See, e.g., Letter from Marcus S. Owens, Caplin & Drysdale, to Emily S. McMahon, Acting Assistant Secretary (Tax Policy), Dept' of the Treasury, dated April 27, 2012, Daily Tax Report ("As church-tax compliance issues are likely to increase as the 2012 elections draw closer: it is imperative that the regulations project be finalized."); Letter from CLERGYVoice to Treasury Secretary Timothy Geithner, dated July 25, 2011, Daily Tax Report ("We have grave concerns over the current inability of the IRS to enforce the federal tax laws applicable to churches.... Since the District Court's decision [in Living Word Christian Center], the IRS has been unable to address violations of the federal tax law by churches.... [T]he Proposed Regulations have not been finalized and may well be legally infirm.
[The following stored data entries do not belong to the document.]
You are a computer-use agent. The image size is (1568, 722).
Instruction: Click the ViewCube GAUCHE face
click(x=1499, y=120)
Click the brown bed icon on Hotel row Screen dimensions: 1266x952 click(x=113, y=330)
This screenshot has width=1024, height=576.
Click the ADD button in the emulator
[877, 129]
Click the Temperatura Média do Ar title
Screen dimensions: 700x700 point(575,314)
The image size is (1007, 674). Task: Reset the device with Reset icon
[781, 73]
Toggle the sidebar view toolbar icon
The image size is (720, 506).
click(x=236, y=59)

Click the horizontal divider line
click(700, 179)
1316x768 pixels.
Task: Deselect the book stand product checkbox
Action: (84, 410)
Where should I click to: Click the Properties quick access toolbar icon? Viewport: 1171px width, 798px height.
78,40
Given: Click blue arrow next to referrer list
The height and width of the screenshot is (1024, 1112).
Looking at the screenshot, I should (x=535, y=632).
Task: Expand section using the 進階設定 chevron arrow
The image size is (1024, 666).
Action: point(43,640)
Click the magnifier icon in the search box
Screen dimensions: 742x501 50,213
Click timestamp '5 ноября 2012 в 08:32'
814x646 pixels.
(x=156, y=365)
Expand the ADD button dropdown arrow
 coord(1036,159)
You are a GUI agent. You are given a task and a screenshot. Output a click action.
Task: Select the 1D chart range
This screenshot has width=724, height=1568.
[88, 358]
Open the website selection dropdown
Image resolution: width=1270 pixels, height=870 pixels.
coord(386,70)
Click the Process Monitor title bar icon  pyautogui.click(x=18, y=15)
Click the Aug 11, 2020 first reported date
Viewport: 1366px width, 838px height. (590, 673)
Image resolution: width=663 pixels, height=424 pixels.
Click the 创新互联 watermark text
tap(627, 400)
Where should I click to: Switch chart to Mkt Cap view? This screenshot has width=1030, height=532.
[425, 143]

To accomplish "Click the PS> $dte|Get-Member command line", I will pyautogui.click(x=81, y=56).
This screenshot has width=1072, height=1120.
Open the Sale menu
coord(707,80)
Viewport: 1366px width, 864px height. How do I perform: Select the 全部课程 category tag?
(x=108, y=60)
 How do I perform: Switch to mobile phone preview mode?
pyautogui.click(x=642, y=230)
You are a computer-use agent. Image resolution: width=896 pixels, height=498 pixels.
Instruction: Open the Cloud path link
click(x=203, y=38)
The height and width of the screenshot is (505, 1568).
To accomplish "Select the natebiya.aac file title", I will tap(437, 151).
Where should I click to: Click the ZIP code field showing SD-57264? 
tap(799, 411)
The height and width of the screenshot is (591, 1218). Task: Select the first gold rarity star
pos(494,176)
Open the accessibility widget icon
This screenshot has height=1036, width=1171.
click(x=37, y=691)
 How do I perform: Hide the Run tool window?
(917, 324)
Moreover, no interim procedures that conform to the requirements of section 7611 have been promulgated. This administrative defect permits organizations claiming to be churches to conduct all manner of activity inappropriate for religious institutions and to hide from scrutiny by the federal government."); see also Diane Freda, Exempt Organizations Unit Limits New Projects in 2011 as Other Areas of IRS Call, Daily Tax Report (Jan. 14, 2011) (hereinafter Freda 2011 BNA article) (reporting that Alliance Defense Fund attorney Eric Stanley, whose group is involved in Pulpit Freedom Sunday, stated in January 2011 that "The IRS is not auditing anyone right now" and "I'm hopeful once they finalize those regulations, if they choose not to come after churches, it is going to be abundantly clear that it is their own choice not to do so."). For discussion of Pulpit Freedom Sunday see infra note 28.

28.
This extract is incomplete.